Another example is found in the married couple who first appear in Acts 18. In verse 2, Luke makes a point of telling us that Paul meets a man named Aquila. And, almost as if an afterthought, Luke tells us that Aquila recently came to Corinth with his wife Priscilla. Paul forms a bond with these folks, not just because of their common faith (all 3 are Jewish believers in Jesus), but also because they share a common trade (tent-making).

That’s all we know of this couple until they show up again in verse 18, when Paul decides that, on the next leg of his missionary journey, he wants to invite Priscilla & Aquila to join him. Note how quickly it goes from meeting Aquila (and oh, by the way, his wife), to: Paul enlisting Priscilla & Aquila as fellow missionaries. In a casual but clear inversion of names, Luke is making a point: Paul is taking Priscilla and Aquila along as partners in the work. And by the end of the chapter, Priscilla & Aquila are teaching a guy named Apollos; together, they are sharing the way of Jesus and mentoring a new disciple.

And that’s it. That’s all we learn of this couple in the book of Acts. But they do show up 3 other times in the New Testament — with all 3 passages easy-to-overlook if we’re not paying attention. In 1 Corinthians 16.19, Paul mentions that Aquila & Priscilla have a church meeting in their home. In 2 Timothy 4.19, Paul sends them greetings.

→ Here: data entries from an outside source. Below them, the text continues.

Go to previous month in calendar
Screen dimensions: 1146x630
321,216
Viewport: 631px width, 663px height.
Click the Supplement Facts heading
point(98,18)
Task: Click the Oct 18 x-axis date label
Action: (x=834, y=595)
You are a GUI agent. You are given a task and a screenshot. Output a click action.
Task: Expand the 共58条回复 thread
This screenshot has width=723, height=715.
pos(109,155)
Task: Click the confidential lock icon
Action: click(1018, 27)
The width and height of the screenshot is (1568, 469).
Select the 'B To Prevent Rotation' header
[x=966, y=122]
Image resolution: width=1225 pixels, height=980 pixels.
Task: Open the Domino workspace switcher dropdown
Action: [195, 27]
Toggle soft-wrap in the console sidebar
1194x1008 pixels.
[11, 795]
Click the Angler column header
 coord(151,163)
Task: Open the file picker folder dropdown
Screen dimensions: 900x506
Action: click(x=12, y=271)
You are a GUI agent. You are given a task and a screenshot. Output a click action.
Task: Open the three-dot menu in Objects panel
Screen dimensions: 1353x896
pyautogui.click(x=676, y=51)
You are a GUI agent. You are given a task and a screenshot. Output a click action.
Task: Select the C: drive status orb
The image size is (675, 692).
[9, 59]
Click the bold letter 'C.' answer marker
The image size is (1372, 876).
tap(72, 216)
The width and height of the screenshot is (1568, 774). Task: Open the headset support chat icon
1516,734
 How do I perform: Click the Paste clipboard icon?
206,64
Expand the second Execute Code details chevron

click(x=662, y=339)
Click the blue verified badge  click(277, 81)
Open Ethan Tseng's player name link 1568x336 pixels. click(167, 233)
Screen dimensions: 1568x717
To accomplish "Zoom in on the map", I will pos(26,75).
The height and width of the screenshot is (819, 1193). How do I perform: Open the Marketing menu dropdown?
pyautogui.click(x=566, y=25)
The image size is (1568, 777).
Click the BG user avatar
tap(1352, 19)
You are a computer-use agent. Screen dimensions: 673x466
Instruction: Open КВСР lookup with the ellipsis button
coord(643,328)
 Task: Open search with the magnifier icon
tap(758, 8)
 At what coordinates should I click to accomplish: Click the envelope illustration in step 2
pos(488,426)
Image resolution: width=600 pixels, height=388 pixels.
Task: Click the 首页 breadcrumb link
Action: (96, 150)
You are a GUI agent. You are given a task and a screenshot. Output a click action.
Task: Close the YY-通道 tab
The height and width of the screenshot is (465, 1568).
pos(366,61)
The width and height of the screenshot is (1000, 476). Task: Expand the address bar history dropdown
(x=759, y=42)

Finally, the 2 show up in Romans 16. It’s a fascinating chapter; again, full of names easy to overlook. But each name — each person — has meaning to Paul. The chapter begins with Paul vouching for Phoebe, a woman Paul calls a deacon, and who is apparently delivering the letter of Romans. (By the way, in ancient times, delivering a letter wasn’t a postal duty; it also had an explanatory role, as well. Phoebe was likely the one Paul entrusted to read Romans and communicate its message to the gathering of the church in Rome.)

And after Phoebe, Paul then starts saying ‘hello’ to his friends and co-workers in Rome. And the first ones he thinks of to greet are Priscilla & Aquila, calling them “my fellow workers in Christ Jesus.” Later, Paul will use that same term to describe Timothy (Romans 16.21), and elsewhere, Titus (2 Corinthians 8.23), along with Mark & Luke (Philemon 24). Paul references Apollos (the same one Priscilla & Aquila taught) as a fellow worker (1 Corinthians 3.9). In Philippi, Paul mentions Euodia & Syntyche, calling them “my fellow workers,” describing how these women have struggled with him in the cause of the gospel (Philippians 4.3).

All of this to say: Paul uses “my fellow worker” to describe, not simply folks who hang around with him, but who are a vital part of his ministry — men and women who are working alongside him in the spreading of the good news of Jesus Christ.

In other words, they are fulfilling the very words Joel spoke about and Peter preached about. This new work of God, from its very first days, was intended to be a family where all people of all backgrounds used their gifts and talents to share and speak and serve in a way that brings glory to Jesus.

So, the challenge, as I see it, for any church that strives to be an Acts 2 church; a New Testament church, is this: How can we be a place where everyone is invited to be changed and transformed by Jesus? And how can we be a family where everyone is then encouraged, equipped, and fully unleashed to use their gifts?